BigML Bindings: 101 - Images Feature ExtractionΒΆ

Following the schema described in the prediction workflow, document, this is the code snippet that shows the minimal workflow to extract features from images and generate an enriched dataset that can be used to train any kind of model.

from bigml.api import BigML
# step 0: creating a connection to the service (default credentials)
api = BigML()
# step 1: creating a source from the data in your local
# "data/images/fruits_hist.zip" file. The file contains two folders, each
# of which contains a collection of images. The folder name will be used
# as label for each image it contains.
# The source is created enabling image analysis and setting some of the
# available features (see the API documentation at
# https://bigml.com/api/sources?id=source-arguments
# for details). In particular, we extract histogram of gradients and
# average pixels.
extracted_features = ["average_pixels", "histogram_of_gradients"]
source = api.create_source("data/images/fruits_hist.zip",
    args={"image_analysis": {"enabled": True,
                             "extracted_features": extracted_features}})
# waiting for the source to be finished. Results will be stored in `source`
# and the new extracted features will be generated.
api.ok(source)
# step 3: creating a dataset from the previously created `source`
dataset = api.create_dataset(source)
# waiting for the dataset to be finished
api.ok(dataset)
# step 5: creating an anomaly detector
anomaly = api.create_anomaly(dataset)
# waiting for the anomaly detector to be finished
api.ok(anomaly)
# the new input data to predict for should contain the path to the
# new image to be used for testing
input_data = {"image_id": "data/images/f2/fruits2.png"}
# creating a single anomaly score: The image file is uploaded to BigML,
# a new source is created for it using the same image_analysis
# used in the image field, and its ID is used as value
# for the ``image_id`` field in the input data to generate the prediction
anomaly_score = api.create_anomaly_score(anomaly, input_data)

In the previous code, the api.ok method is used to wait for the resource to be finished before calling the next create method or accessing the resource properties. In the first case, we could skip that api.ok`call because the next `create method would internally do the waiting when needed.

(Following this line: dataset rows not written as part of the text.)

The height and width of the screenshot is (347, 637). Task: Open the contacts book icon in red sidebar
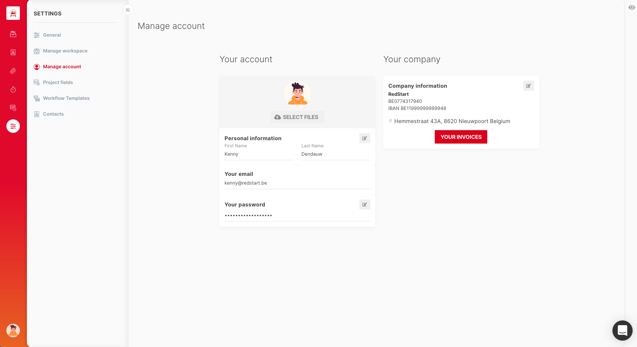point(13,52)
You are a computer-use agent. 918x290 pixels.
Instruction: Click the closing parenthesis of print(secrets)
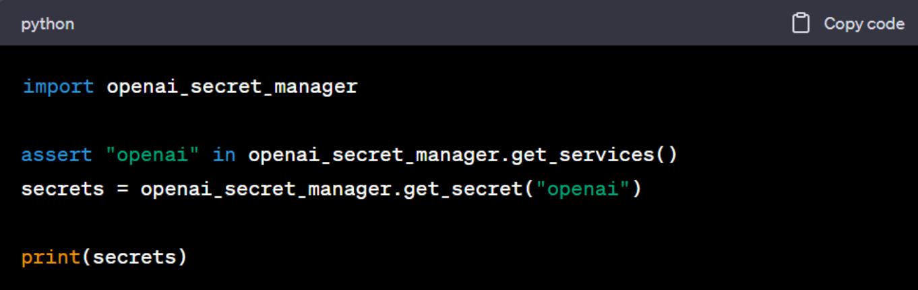coord(181,258)
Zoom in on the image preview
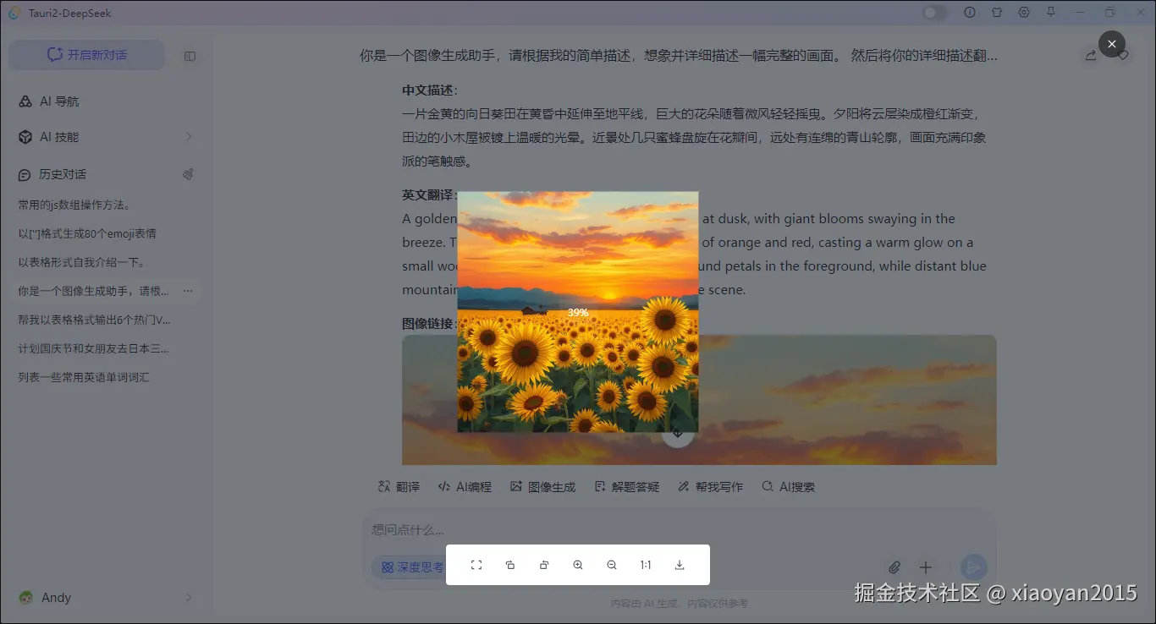The image size is (1156, 624). click(x=577, y=564)
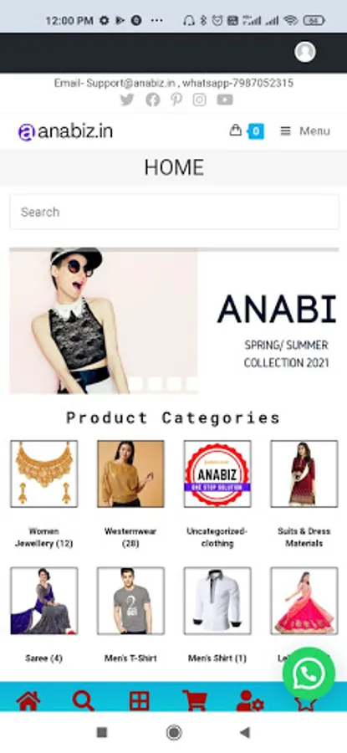Tap the bottom bar search icon
Image resolution: width=347 pixels, height=753 pixels.
click(84, 700)
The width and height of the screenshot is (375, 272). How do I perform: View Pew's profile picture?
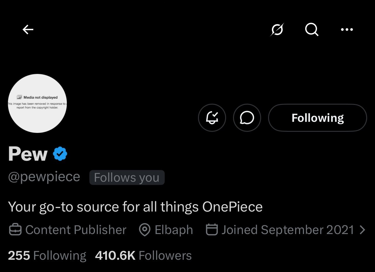(37, 103)
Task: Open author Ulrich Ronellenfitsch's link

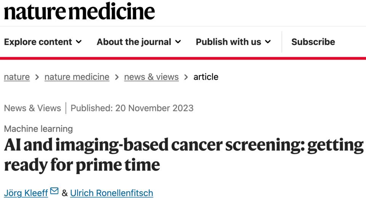Action: [111, 193]

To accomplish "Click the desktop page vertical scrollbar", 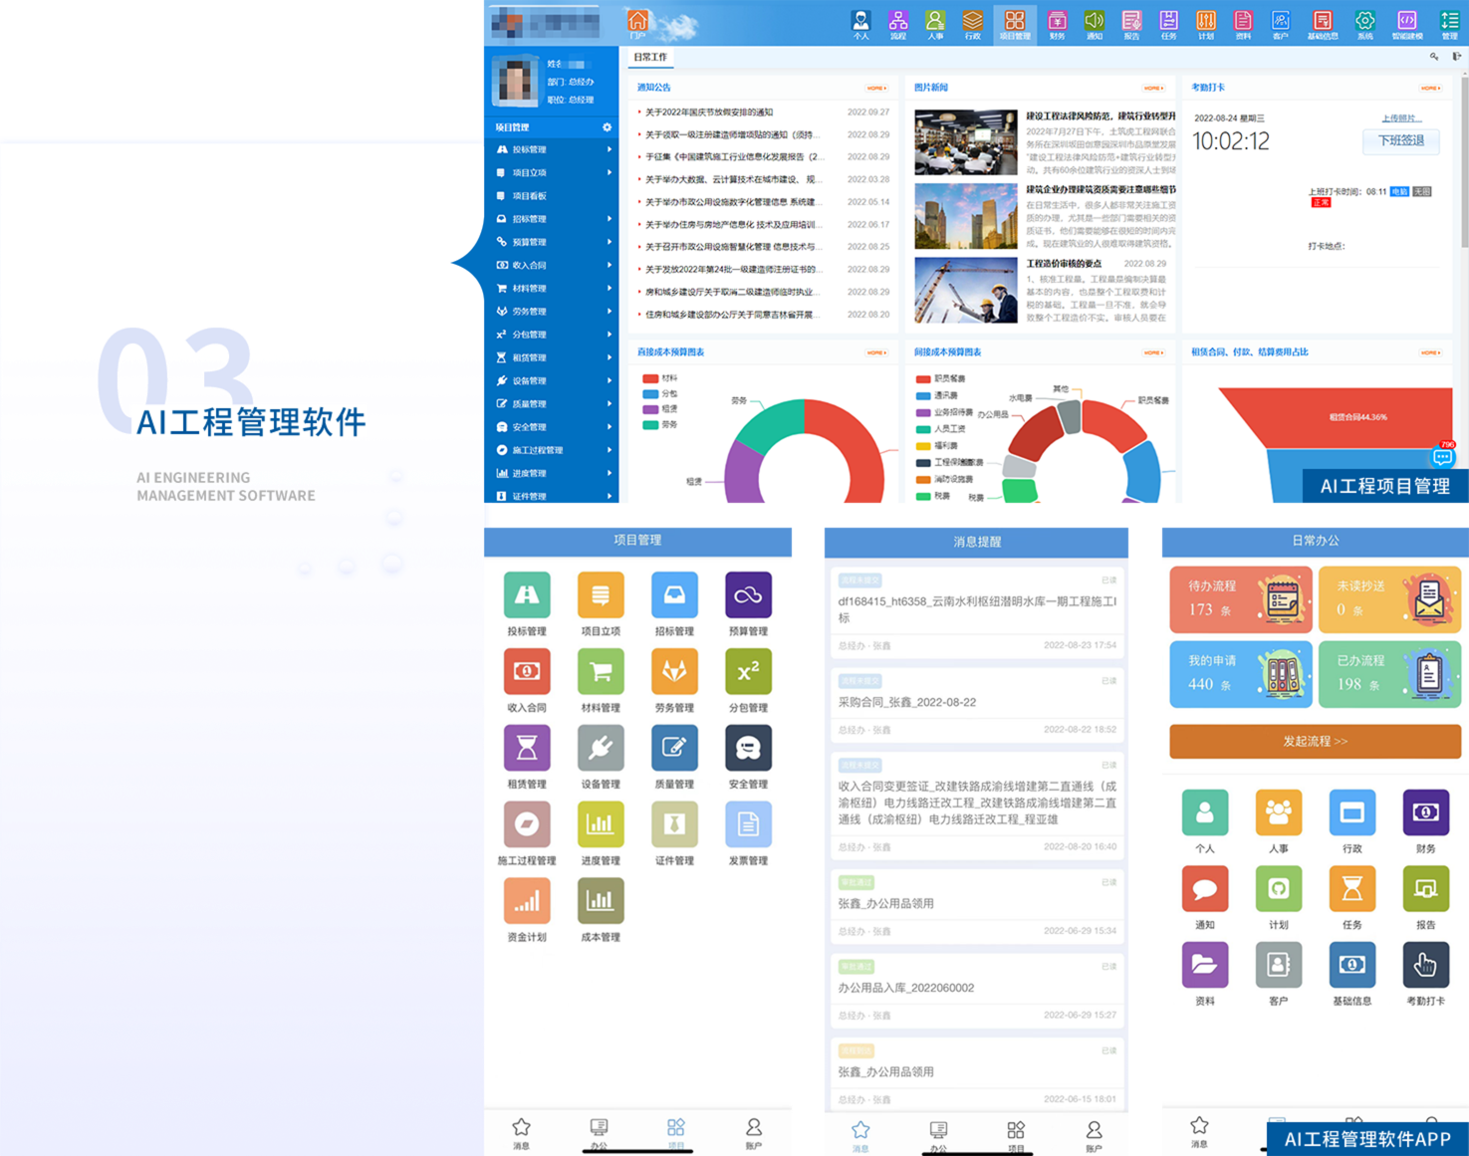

You can also create a local anomaly score using the Anomaly class in the anomaly module. A simple example of that is:

from bigml.anomaly import Anomaly
local_anomaly = Anomaly("anomaly/5968ec46983efc21b000001c")
# creating a pipeline to store the feature extraction transformations
feature_extraction_pipeline = local_anomaly.data_transformations()
# scoring for some input data. As pipelines transform lists of rows
# we build a list with the single input data and get the first
# element of the output list
input_data = feature_extraction_pipeline.transform(
    [{"image_id": "data/images/f2/fruits2.png"}])[0]
local_anomaly.anomaly_score(input_data)